Work to complete
Please reproduce the entries below exactly from the line holding "This screenshot has height=522, width=489." through the last line, both included, and omit any pictures.

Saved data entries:
..........

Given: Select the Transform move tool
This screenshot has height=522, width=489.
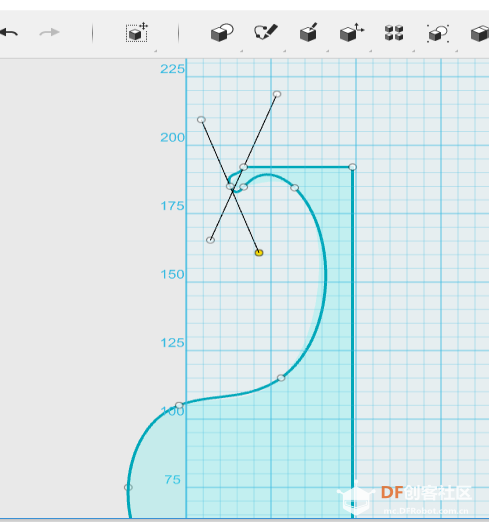Looking at the screenshot, I should [x=137, y=33].
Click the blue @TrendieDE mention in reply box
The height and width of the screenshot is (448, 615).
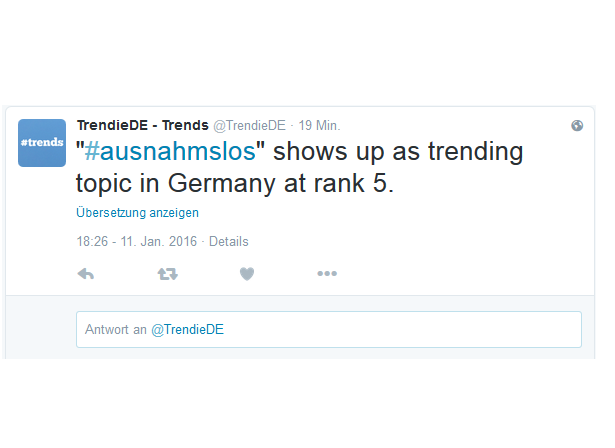(187, 330)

..........

Exercise result
This screenshot has height=522, width=489.
Looking at the screenshot, I should [x=137, y=33].
Click the blue @TrendieDE mention in reply box
The height and width of the screenshot is (448, 615).
(187, 330)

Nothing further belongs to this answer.